Diag Human has announced that it will make a decision on whether it will appeal against the verdict after it studies today´s verdict.
"The London court analysed in detail the arguments of both sides its 40-pages verdict and it has concluded that the arbitration award, which Diag Human has been presenting for several years to foreign courts as the final and enforceable decision, has not yet become binding nor enforceable," Stoll said.
That is why the court complied with the Czech state´s request and abolished the judicial directive, which originally ordered the enforcement of the arbitration award issued in the arbitration between Diag Human and the Czech Republic in 2008.
According to this award, the firm is entitled to eight billion crowns plus interests for the allegedly marred deal. The Czech Republic appealed against the decision.
In a press release that CTK has at its disposal, Diag Human has said the London court today recognised that it had gradually won five arbitrations against the Czech state.

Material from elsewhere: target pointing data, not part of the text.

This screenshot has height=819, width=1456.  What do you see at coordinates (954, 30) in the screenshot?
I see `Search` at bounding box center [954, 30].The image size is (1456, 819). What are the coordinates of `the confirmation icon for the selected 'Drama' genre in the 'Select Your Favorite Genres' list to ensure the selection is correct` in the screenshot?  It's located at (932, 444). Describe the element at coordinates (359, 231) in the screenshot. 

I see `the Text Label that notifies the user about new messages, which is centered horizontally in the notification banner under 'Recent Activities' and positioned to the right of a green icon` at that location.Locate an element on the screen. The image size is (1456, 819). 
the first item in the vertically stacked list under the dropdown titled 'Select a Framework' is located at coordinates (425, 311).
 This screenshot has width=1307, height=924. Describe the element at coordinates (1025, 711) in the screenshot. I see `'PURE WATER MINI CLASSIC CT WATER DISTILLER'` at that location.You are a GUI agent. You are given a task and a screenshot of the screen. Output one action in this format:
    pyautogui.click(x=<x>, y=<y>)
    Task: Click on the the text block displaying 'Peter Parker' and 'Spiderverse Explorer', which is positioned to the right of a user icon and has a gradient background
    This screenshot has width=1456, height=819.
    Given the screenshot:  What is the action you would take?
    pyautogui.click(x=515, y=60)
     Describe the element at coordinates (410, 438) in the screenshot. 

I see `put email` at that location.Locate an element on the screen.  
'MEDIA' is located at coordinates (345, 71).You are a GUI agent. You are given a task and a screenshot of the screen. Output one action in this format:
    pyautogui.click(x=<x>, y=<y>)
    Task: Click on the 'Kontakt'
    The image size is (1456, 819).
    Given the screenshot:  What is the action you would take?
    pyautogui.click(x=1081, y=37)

The firm said based on "procedural circumstances," the court decided that before the arbitration award may be recognised in the United Kingdom, it is necessary to wait for the last procedural steps in the "review hearing" being taken in the Czech Republic.
"This result is naturally unpleasant for Diag Human," the firm conceded. It said the situation is due to a large extent to the absence of its legal expert who had to be suddenly hospitalised before leaving for London.
The Czech Health Ministry says the arbitration still continues, but Diag Human claims that it has ended. The firm has also unsuccessfully turned to courts in Austria, Switzerland and France in the past.